At a glance
- The film and TV sector in Australia is suffering a shortage of production accountants and tax agents.
- The explosion of streaming services has resulted in more, higher-quality and increasingly diverse productions.
- Despite the boom, financial challenges for producers continue, as streaming services typically demand full ownership rights.
Producers are well acquainted with risk. Their role equates to CEO of any film or TV production, and it comes with a high degree of uncertainty.
Financially speaking, there has always been immense risk in film and TV production in countries like Australia, says Matthew Carter, managing partner of Sydney-based Above The Line Accounting.

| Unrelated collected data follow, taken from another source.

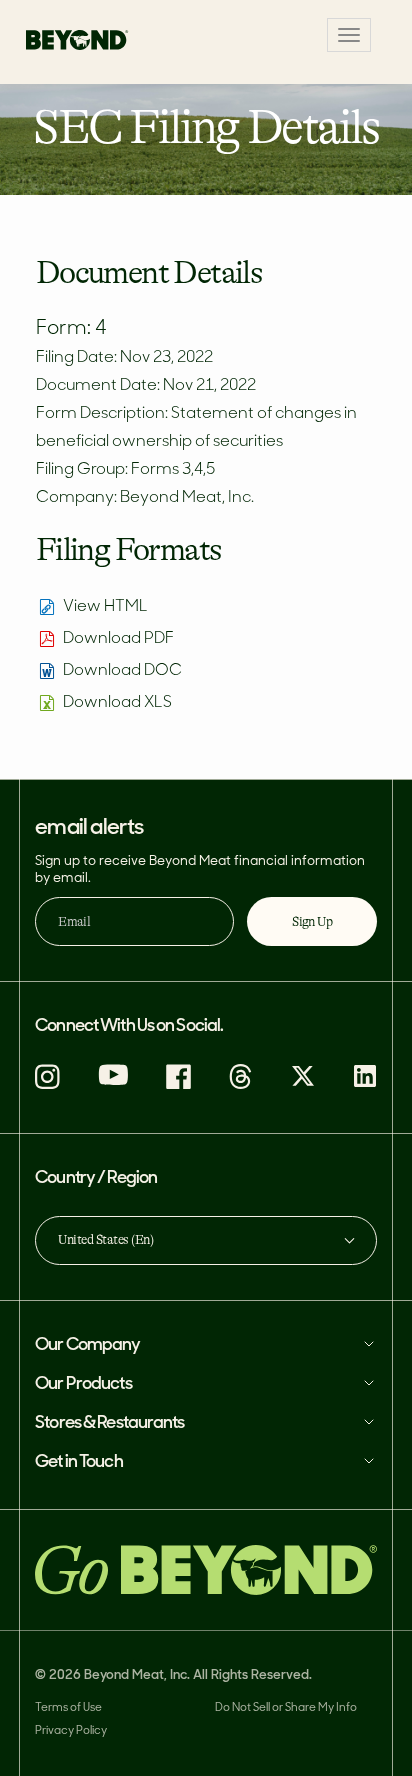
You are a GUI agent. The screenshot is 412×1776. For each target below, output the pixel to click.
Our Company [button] (87, 1345)
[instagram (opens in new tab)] (47, 1085)
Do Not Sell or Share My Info (286, 1708)
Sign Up (312, 921)
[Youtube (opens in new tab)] (113, 1081)
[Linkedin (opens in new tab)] (365, 1084)
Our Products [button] (83, 1384)
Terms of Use (68, 1708)
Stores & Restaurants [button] (109, 1423)
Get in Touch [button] (78, 1462)
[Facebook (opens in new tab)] (178, 1085)
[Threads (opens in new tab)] (240, 1085)
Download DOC (122, 671)
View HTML (105, 607)
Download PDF (118, 639)
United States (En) (105, 1239)
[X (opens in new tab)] (303, 1084)
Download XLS (117, 703)
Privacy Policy (71, 1731)
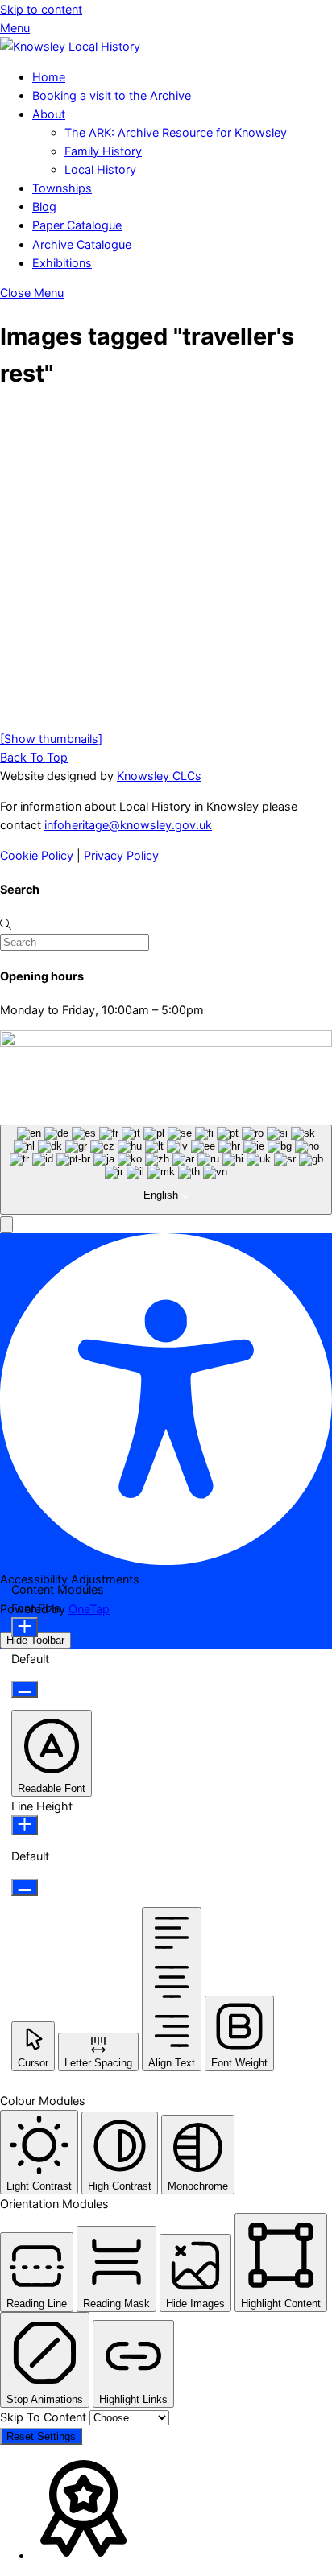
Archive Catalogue (81, 244)
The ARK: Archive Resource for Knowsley (175, 132)
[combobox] (166, 1170)
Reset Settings (41, 2436)
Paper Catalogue (77, 225)
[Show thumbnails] (51, 738)
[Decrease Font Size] (24, 1689)
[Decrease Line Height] (24, 1887)
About (48, 114)
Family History (103, 151)
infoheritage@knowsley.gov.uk (128, 825)
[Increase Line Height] (24, 1825)
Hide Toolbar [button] (35, 1640)
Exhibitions (62, 263)
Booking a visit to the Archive (111, 95)
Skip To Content (44, 2417)
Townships (62, 188)
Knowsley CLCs (159, 775)
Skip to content (41, 9)
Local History (100, 169)
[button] (6, 1224)
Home (48, 77)
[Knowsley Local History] (70, 46)
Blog (44, 206)
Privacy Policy (121, 855)
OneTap (89, 1609)
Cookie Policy (36, 855)
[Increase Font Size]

“You’re the first person on the project and you’re the last person off the project,” Carter says. “Many producers push their fees right to the end.”
“Often, producers make just enough money to pay the rent. They have to be very passionate about the project.”
Carter began considering film production during what he describes as his “early midlife crisis”.
“I’d done everything my parents expected me to do, including getting a degree and working at KPMG for eight years,” he says. “Then I took a year’s sabbatical to work out what I really wanted to do.”
Carter has a love of storytelling, so he took several film production courses, including a Master of Arts Screen: Producing at the Australian Film, Television and Radio School.
He worked at Screen New South Wales before branching out on his own.
“I spent a short time as a producer, and I just couldn’t see how I could make a living.”
He decided to combine his passion and skills by launching Above The Line Accounting, a firm that serves production companies.
Show me the money
When a film releases, says Carter, the bulk of ticket-sales revenue goes to exhibitors (the cinema chain, such as Hoyts) and distributors.
For example, if a ticket costs A$10, then four to five dollars stays with the exhibitor. Another three dollars goes to the distribution company, which also expects reimbursement for the costs of distribution.
So, there might be one or two dollars sent back to the production company, which has to pay back production costs to investors, which for Australian films will often cost two to six million dollars.
"With streaming businesses, the streamer [i.e. Netflix] might fund 70 per cent of the production, but the streamer will demand all of the rights. So, for the producer, the project isn’t theirs anymore. They lose the intellectual property."
“Let’s say your film did A$10 million at the box office, which would make it an extremely successful Australian film,” Carter says. “Two million might come back to the producer, who then has to repay investors. That money is gone, and the producer isn’t left with a cent.”
“Now, with streaming businesses, the streamer [such as Netflix] might fund 70 per cent of the production, but the streamer will demand all of the rights. So, for the producer, the project isn’t theirs anymore. They lose the intellectual property.”
Funding in the streaming era

The entertainment industry has undergone a significant shift since the rise of streaming platforms such as Netflix.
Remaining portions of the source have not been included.